INSTRUCTIONS FOR THE TASK -
The records below are to be reproduced word for word.

[Stored data]
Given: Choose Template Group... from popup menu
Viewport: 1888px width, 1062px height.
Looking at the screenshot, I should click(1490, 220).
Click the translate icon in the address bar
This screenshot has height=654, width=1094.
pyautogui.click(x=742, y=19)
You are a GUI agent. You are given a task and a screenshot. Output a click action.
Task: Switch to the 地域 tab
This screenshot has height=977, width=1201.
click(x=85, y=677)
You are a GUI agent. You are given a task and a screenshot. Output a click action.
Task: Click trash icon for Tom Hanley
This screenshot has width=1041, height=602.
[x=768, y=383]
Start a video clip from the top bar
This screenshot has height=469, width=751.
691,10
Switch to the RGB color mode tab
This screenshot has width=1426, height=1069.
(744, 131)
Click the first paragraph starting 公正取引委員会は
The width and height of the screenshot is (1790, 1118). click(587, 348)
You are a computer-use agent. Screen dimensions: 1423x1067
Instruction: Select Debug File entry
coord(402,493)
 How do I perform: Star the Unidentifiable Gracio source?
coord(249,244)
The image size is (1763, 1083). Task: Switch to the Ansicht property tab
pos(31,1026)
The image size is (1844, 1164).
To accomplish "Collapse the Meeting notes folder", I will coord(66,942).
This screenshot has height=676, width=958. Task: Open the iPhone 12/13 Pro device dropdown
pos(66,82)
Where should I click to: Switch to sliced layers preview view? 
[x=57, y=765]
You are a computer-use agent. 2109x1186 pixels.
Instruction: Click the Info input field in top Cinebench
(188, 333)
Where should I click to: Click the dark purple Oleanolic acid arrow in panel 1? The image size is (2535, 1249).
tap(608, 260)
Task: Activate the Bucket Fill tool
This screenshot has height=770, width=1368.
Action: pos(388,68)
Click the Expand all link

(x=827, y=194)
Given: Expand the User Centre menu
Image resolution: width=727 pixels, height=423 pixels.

EXERCISE RESULT -
Given: Choose Template Group... from popup menu
Viewport: 1888px width, 1062px height.
Looking at the screenshot, I should click(1490, 220).
Click the translate icon in the address bar
This screenshot has height=654, width=1094.
pyautogui.click(x=742, y=19)
You are a GUI agent. You are given a task and a screenshot. Output a click action.
Task: Switch to the 地域 tab
This screenshot has height=977, width=1201.
click(x=85, y=677)
You are a GUI agent. You are given a task and a screenshot. Output a click action.
Task: Click trash icon for Tom Hanley
This screenshot has width=1041, height=602.
[x=768, y=383]
Start a video clip from the top bar
This screenshot has height=469, width=751.
691,10
Switch to the RGB color mode tab
This screenshot has width=1426, height=1069.
(744, 131)
Click the first paragraph starting 公正取引委員会は
The width and height of the screenshot is (1790, 1118). click(587, 348)
You are a computer-use agent. Screen dimensions: 1423x1067
Instruction: Select Debug File entry
coord(402,493)
 How do I perform: Star the Unidentifiable Gracio source?
coord(249,244)
The image size is (1763, 1083). Task: Switch to the Ansicht property tab
pos(31,1026)
The image size is (1844, 1164).
To accomplish "Collapse the Meeting notes folder", I will coord(66,942).
This screenshot has height=676, width=958. Task: Open the iPhone 12/13 Pro device dropdown
pos(66,82)
Where should I click to: Switch to sliced layers preview view? 
[x=57, y=765]
You are a computer-use agent. 2109x1186 pixels.
Instruction: Click the Info input field in top Cinebench
(188, 333)
Where should I click to: Click the dark purple Oleanolic acid arrow in panel 1? The image size is (2535, 1249).
tap(608, 260)
Task: Activate the Bucket Fill tool
This screenshot has height=770, width=1368.
Action: pos(388,68)
Click the Expand all link

(x=827, y=194)
Given: Expand the User Centre menu
Image resolution: width=727 pixels, height=423 pixels.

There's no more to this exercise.